(Your goal):
Every line in the data below from the one containing "743x502 pixels." down to the one containing "Task: Open Paint", both included, must be retyped exactly; no other line is to appear.
START Given entries
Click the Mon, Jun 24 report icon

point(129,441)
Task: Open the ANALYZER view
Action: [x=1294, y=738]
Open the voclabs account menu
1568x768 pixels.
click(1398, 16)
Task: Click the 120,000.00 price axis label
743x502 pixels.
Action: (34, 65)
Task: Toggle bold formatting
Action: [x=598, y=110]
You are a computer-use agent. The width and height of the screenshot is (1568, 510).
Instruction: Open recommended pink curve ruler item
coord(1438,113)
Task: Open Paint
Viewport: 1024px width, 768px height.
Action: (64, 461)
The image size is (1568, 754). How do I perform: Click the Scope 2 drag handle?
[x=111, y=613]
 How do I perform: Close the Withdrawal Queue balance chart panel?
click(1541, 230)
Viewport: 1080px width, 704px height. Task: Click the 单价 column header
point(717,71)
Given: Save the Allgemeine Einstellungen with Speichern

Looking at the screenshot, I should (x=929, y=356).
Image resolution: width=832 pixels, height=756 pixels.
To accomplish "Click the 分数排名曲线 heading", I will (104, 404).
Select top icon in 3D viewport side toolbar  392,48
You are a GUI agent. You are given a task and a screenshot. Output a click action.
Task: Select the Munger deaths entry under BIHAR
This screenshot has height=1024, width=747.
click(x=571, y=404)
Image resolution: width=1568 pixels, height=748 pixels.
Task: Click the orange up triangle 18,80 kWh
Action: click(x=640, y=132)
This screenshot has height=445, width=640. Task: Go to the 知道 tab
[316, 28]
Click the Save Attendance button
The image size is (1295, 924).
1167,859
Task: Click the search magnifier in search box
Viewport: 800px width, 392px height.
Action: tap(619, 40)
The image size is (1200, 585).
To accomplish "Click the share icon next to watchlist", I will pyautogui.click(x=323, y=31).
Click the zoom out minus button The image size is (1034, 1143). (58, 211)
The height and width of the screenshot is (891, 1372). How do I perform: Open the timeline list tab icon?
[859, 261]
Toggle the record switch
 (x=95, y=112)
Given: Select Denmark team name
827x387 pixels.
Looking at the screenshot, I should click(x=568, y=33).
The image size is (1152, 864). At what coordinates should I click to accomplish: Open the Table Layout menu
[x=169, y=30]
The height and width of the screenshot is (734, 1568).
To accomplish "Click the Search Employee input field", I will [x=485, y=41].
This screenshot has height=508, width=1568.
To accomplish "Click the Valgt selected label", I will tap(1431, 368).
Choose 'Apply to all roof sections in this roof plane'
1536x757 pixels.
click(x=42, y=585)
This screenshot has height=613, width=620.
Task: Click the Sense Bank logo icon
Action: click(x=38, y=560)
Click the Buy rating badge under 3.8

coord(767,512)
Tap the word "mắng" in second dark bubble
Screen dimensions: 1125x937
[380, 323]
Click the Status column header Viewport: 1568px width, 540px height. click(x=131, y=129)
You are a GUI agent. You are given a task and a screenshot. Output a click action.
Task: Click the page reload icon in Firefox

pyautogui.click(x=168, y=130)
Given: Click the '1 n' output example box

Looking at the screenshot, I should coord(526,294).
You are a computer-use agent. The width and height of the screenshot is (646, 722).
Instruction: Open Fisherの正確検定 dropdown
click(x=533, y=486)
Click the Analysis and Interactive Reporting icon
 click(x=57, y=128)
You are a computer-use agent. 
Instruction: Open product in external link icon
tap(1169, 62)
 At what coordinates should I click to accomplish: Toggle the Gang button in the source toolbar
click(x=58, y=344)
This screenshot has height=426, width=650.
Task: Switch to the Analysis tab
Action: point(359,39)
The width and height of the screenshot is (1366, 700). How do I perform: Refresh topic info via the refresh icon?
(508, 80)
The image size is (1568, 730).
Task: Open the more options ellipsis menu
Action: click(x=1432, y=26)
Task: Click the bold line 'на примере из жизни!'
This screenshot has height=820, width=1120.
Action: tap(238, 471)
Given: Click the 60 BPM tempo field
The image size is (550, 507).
END Given entries
(Exercise result):
743x502 pixels.
Action: (34, 65)
Task: Toggle bold formatting
Action: [x=598, y=110]
You are a computer-use agent. The width and height of the screenshot is (1568, 510).
Instruction: Open recommended pink curve ruler item
coord(1438,113)
Task: Open Paint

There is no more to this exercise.